Alan Pardew will turn his attention to restructuring Crystal Palace’s squad and making a major signing after saying his team had demonstrated in the FA Cup final they are “a force to be reckoned with”.
“We have shown that we have got talent in the group,” Palace’s manager said after a 2-1 defeat, after extra time, at Wembley. “We need to refine it a little bit, and we are going to try to do that in the transfer market. But we were a force to be reckoned with against Manchester United. We have given a real good, honest account of ourselves.”
Palace’s £12.5m purchase of Yohan Cabaye from Paris Saint-Germain last July was considered one of the coups of the summer, and Pardew said he is hoping to bring in players of similar international standing in the hope of improving on last season’s 15th-place finish.
“I think we have got to get players who are better than this,” he said. “There is no point in getting players who are not potentially better than the ones we have got. Well, then they have got to be good players. So will there be a big name in there? There’s going to need to be.”
Pardew credited Wayne Rooney with producing “the moment that won the Cup”, after seeing his plans for countering United’s key threats undone by one superb run from the England captain.
Palace had taken the lead with 12 minutes remaining, and restricted their opponents to few chances, but their hopes of clinging on to that slender advantage evaporated after Rooney picked up possession in midfield three minutes later and set off towards the penalty area, a run that culminated in Juan Mata’s equaliser.
“Anthony Martial we marshalled really well today, we hardly gave him any moments, which we had worked on,” said Pardew of his side’s defensive organisation. “We knew Rooney would switch the play, and we had worked on that, but we didn’t perhaps expect a drive from him of that quality. With all the things we had worked on and done, he hardly ever got in the box. And I do think that we would have seen that game out if it wasn’t for that moment that he produced.
“He drew everybody to him and then the cross really and truly is a very difficult skill, to get it to the back post. So of course he is a genius player and has been all his career, and he produced a moment today that in my view probably won them the Cup. Forget about the winning goal.
“The two goals that United have come up with show the sort of level we are at. Their second goal, Jesse Lingard’s hit, is an amazing goal. When I was on the sideline it just flashed in, but seeing it on the video, wow, I don’t think you are going to see many better than that.”
The Palace captain, Scott Dann, who was substituted shortly before the start of extra time because of an ankle injury, said there had been a point in the game when he believed victory for his team had been “written in the stars”.
“You don’t come any closer than extra time and a goal ahead in the last 10 minutes,” Dann said. “We won’t get a better chance to win the Cup, and everyone in the changing room is gutted and distraught.

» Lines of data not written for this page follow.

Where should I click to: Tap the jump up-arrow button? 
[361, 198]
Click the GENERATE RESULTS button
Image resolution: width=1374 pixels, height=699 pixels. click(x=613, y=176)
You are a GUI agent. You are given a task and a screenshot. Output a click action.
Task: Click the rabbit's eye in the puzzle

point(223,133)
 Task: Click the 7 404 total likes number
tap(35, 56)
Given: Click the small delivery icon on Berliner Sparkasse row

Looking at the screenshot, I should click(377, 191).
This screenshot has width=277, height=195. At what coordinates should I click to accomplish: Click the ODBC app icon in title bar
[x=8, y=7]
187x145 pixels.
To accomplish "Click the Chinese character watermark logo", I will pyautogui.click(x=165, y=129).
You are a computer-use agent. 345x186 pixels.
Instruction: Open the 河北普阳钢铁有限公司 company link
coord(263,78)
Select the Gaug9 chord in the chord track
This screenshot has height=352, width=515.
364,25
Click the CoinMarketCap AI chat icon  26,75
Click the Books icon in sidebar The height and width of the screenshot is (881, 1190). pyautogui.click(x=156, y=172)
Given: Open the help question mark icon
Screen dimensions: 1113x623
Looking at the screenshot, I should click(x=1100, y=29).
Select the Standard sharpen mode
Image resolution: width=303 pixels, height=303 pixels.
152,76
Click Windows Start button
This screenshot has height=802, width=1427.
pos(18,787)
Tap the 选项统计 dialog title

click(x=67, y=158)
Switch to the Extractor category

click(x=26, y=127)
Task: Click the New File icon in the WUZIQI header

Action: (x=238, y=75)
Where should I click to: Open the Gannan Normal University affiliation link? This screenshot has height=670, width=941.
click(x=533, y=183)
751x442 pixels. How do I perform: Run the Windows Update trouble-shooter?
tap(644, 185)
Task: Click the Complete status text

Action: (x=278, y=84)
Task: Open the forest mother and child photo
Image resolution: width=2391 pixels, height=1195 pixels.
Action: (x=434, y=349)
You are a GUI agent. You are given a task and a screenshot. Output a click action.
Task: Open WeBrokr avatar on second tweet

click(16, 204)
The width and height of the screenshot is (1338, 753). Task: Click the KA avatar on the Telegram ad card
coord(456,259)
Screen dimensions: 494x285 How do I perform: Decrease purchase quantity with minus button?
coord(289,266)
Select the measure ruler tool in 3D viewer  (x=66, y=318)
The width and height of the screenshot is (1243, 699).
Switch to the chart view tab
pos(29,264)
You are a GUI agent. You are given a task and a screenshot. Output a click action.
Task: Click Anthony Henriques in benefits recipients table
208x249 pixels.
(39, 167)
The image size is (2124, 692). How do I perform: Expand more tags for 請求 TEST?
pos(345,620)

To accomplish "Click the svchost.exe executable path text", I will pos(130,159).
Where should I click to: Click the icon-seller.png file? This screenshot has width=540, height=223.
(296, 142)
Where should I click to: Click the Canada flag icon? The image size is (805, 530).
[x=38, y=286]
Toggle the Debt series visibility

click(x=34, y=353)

“United deserved to win and were better than us. I think that we didn’t play as well as we would have liked and especially in the first half we never really got into the game. We got ourselves in front and in a great position, and lose a goal straight after. Then they get a man sent off and you think it is written in the stars, and obviously the lad [Lingard] comes up with a great strike. It was not for a lack of effort and that is the only thing we can cling on to, that we tried our best.”